Some take outs for ICV Bikes:
The procedure for ICV bike certification is the following:
Consult VASS Signatory (Engineer) regarding your ICV project (fill the vehicle details form)
Perform complete ADR’s inspection of the completed bike.
Perform brake test (as per section LG of VSB14)
Perform noise test (limit 94 dB(A))
Upon completion of inspections & testing, an engineer report will be issued and send to VicRoads in order to obtain a VIN.
VIN issued and stamped on bike
Bike registered with engineer report.
The list of ADR’s applicable to 2012 ICV bike (LC Category):
ADR 6/00 Direction Indicators
ADR 14/02 Rear Vision Mirrors
ADR 18/03 Instrumentation
ADR 19/02 Installation of Lighting and Light Signalling Devices on L-Group Vehicles
ADR 33/00 Brake Systems for Motor Cycles and Mopeds
ADR 42/04 General Safety Requirements
ADR 43/04 Vehicle Configuration & Dimensions
ADR 47/00 Retro reflectors
ADR 51/00 Filament Lamps
ADR 53/00 Front and Rear Position Lamps, Stop Lamps, Direction Indicators and Rear Registration Plate Lamps for L-Group Vehicles
ADR 55/00 Headlamps for Motor Cycles
ADR 57/00 Special Requirements for L-Group Vehicles
ADR 61/02 Vehicle Marking
ADR 83/00 External Noise
VSB 14 definition:
‘An ICV is not a production vehicle; rather it is manufactured as a one-off vehicle. If 3 or more ICVs are manufactured by a person in a 12 month period VSB 14 does not apply to these vehicles. These vehicles are subject to the vehicle certification procedures under the Motor Vehicle Standards Act. Vehicles manufactured on a commercial basis are not ICVs.
An ICV may be composed of parts from one or more Production Vehicles. The parts do not
need to be new.
ICVs include certain kit cars and certain production vehicle replicas that have been assembled in accordance with the production limitations mentioned above.
An ICV should comply with the ADRs applicable to its date of manufacture.

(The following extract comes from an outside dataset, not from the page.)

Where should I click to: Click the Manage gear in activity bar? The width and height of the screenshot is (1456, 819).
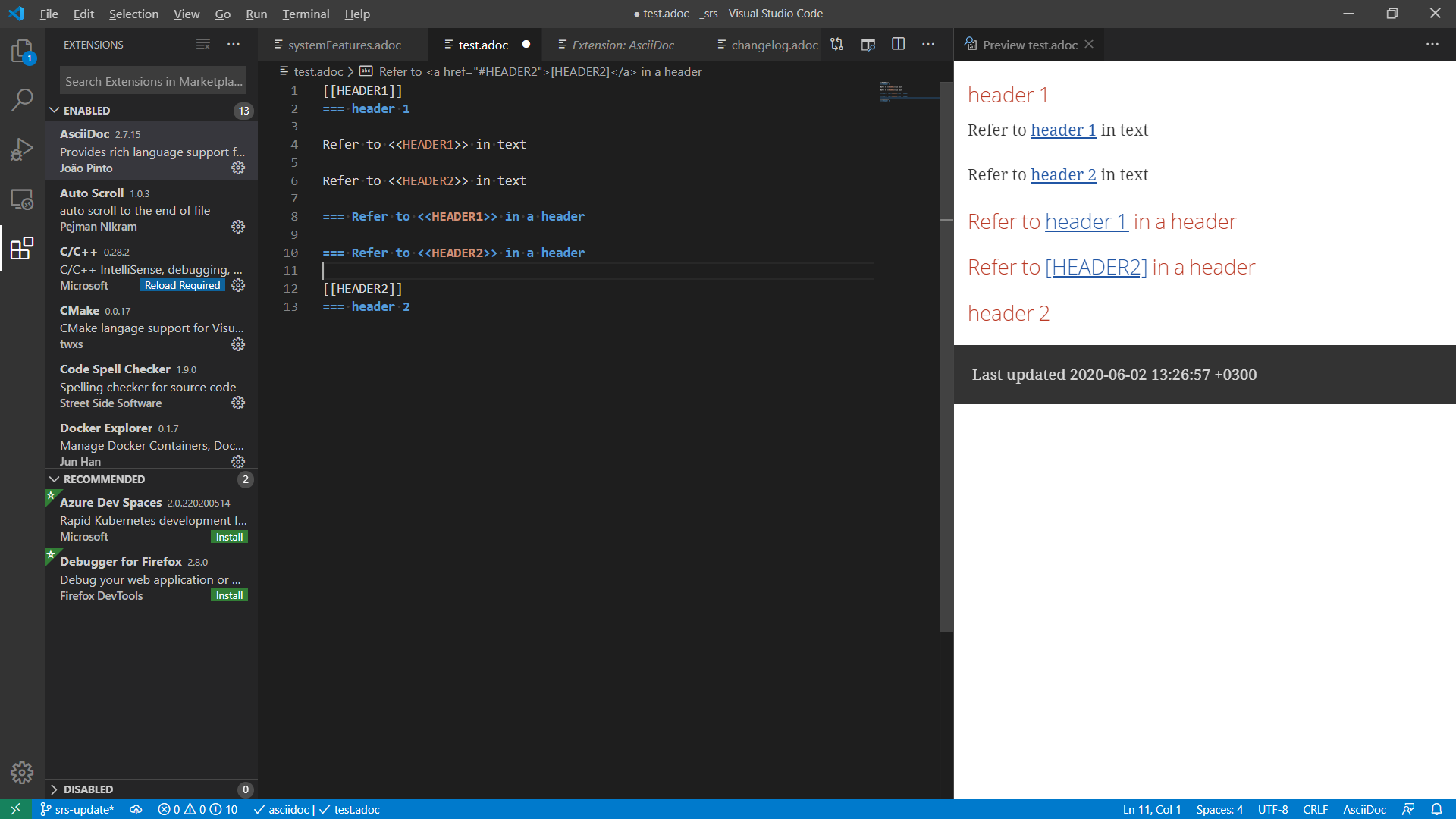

Each Registration Authority will determine the date of manufacture of an ICV. It is important that prospective builders discuss this issue with the appropriate jurisdiction before commencing a project.’
‘An ICV means a vehicle based on a floor pan or chassis which is neither taken from, nor an original replacement part for, a Recognised Production Vehicle. An ICV is considered to be a new vehicle even if some of the components used in its construction may have been derived from Recognised Production Vehicles’
‘In Victoria, one ICV per individual may be approved per calendar year. A turn key motor vehicle cannot be treated as an ICV’
Date of Manufacture:
‘The construction of an ICV is often a long term project. In Victoria, an ICV’s date of manufacture (Month/Year) may be dated back to the date construction actually commenced up to a maximum of 3 years before the date of issue of the VASS certificate provided by the VASS Signatory retains documentary evidence of the date construction commenced’.